(Job): Arrange the lines of the records below as a numbered list, starting at the line that contains "Pick the 60 tick on the Clicks axis" and ending at the line that contains "[x=58, y=328]". Skip any blank lines.

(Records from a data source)
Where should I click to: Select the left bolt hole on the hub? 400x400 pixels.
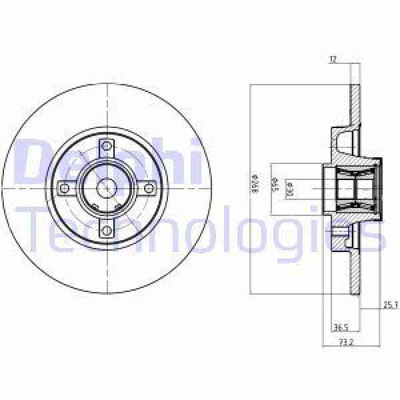tap(65, 189)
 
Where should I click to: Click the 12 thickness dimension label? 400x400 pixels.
tap(332, 60)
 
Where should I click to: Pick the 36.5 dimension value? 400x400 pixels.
tap(340, 327)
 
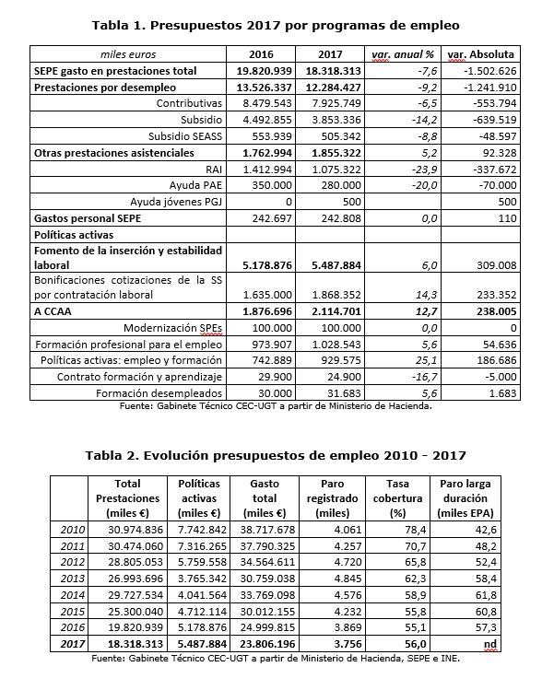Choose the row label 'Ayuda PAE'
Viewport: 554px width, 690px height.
click(192, 185)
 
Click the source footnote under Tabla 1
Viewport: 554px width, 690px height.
click(277, 405)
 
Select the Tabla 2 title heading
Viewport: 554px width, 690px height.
click(276, 455)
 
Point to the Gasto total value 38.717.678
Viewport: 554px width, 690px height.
click(259, 530)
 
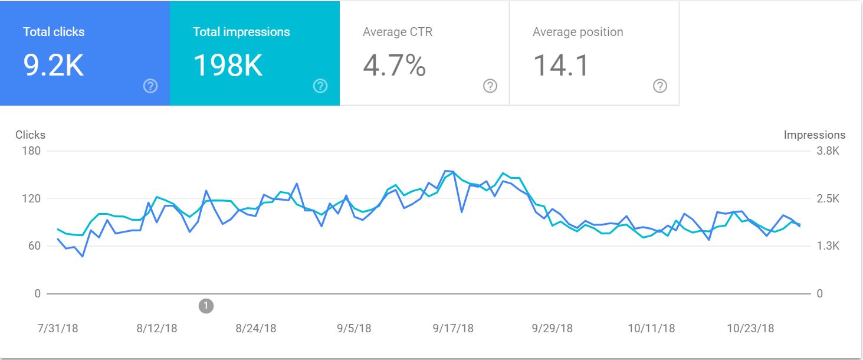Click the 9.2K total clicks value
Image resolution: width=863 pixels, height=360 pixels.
[x=54, y=66]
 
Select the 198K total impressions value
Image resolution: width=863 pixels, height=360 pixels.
[x=228, y=66]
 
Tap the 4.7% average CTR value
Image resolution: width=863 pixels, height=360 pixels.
[x=394, y=66]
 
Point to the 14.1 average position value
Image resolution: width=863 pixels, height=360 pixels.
[x=561, y=66]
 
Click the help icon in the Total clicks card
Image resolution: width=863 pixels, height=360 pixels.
[x=150, y=86]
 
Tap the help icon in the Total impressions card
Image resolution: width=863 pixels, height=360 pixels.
[x=320, y=86]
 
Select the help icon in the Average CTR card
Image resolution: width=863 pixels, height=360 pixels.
[x=490, y=86]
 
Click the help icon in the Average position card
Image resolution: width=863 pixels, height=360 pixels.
[x=660, y=86]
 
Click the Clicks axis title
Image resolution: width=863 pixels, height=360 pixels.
[x=30, y=135]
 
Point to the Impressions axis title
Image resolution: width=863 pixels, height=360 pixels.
[x=814, y=135]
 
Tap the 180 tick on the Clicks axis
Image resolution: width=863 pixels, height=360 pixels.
[x=31, y=151]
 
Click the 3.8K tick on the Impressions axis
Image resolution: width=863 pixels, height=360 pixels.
[x=827, y=151]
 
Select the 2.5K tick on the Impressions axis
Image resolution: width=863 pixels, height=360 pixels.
[x=827, y=199]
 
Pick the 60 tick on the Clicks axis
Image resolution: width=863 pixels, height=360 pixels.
[x=34, y=246]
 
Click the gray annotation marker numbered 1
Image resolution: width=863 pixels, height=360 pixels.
[x=206, y=306]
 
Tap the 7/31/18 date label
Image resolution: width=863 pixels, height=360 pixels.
[x=58, y=328]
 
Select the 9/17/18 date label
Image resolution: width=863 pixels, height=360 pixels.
[x=453, y=328]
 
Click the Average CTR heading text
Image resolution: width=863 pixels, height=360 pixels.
[x=398, y=32]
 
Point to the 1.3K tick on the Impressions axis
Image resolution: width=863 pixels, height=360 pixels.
[x=827, y=246]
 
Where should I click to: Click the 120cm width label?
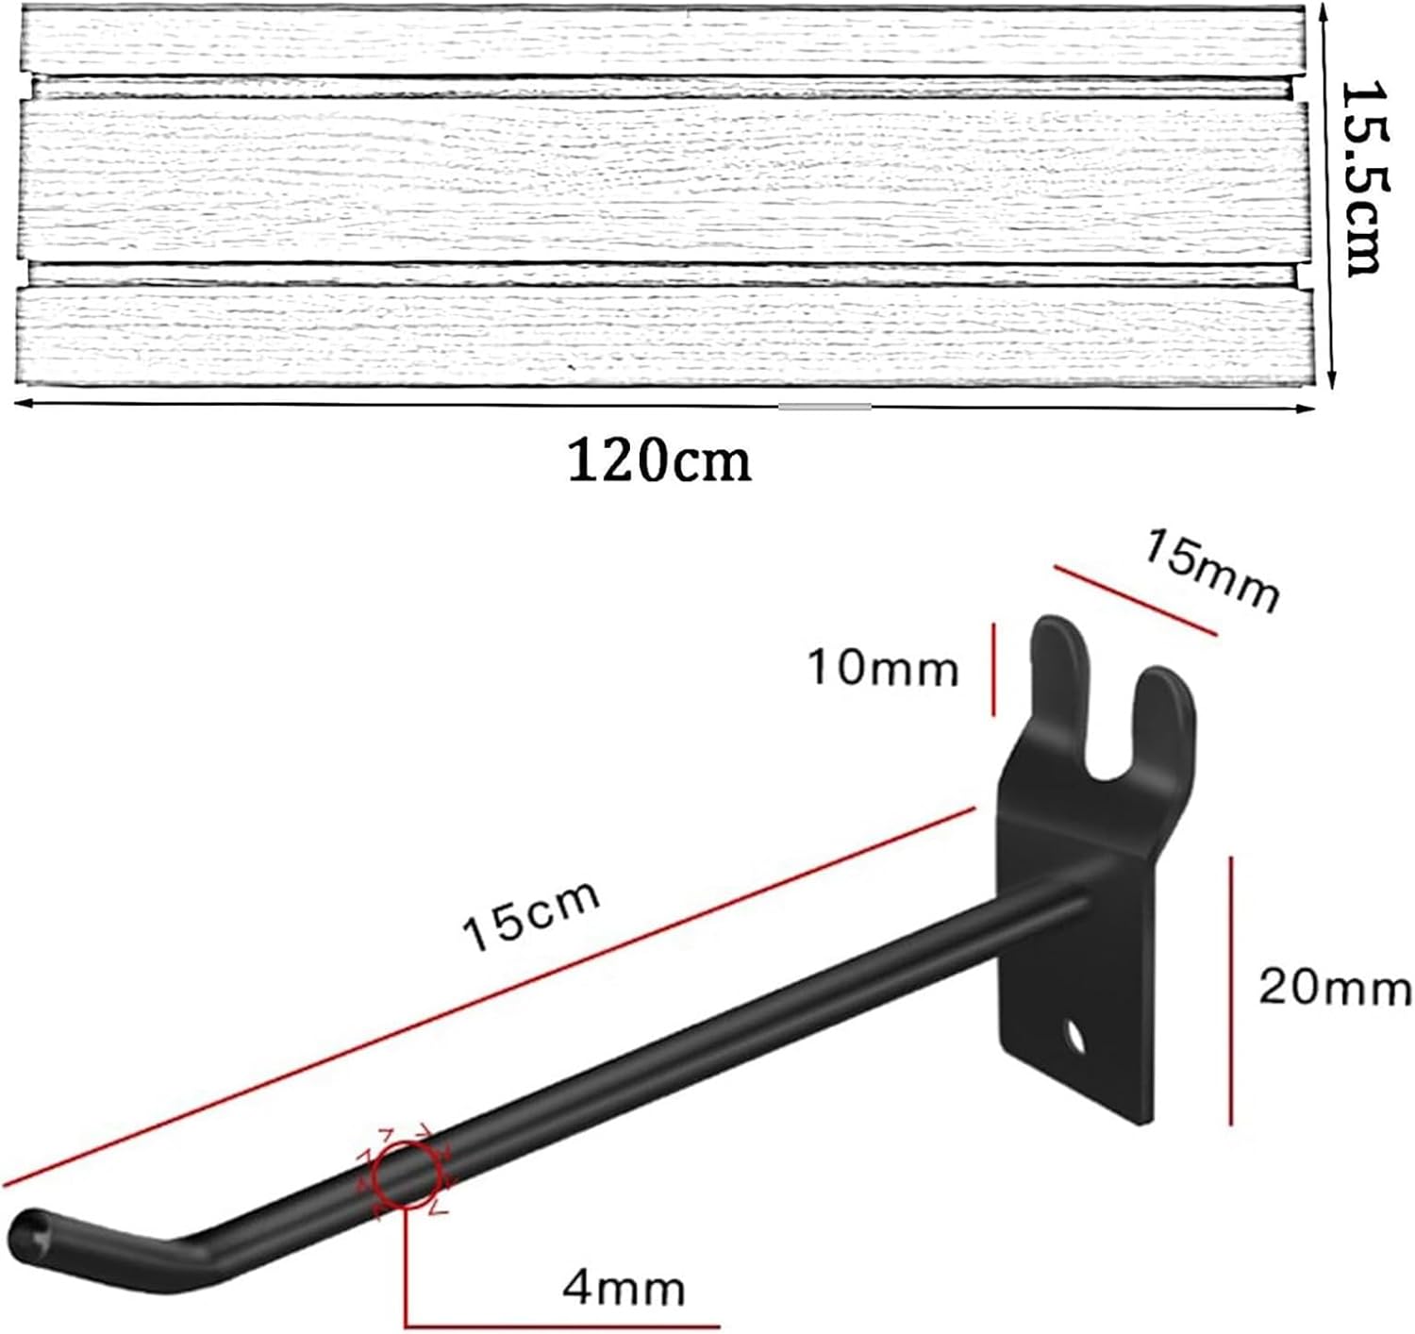click(x=659, y=461)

(Answer below):
1. Pick the 60 tick on the Clicks axis
2. Image resolution: width=863 pixels, height=360 pixels.
3. [x=34, y=246]
4. Click the gray annotation marker numbered 1
5. Image resolution: width=863 pixels, height=360 pixels.
6. [x=206, y=306]
7. Tap the 7/31/18 date label
8. Image resolution: width=863 pixels, height=360 pixels.
9. [x=58, y=328]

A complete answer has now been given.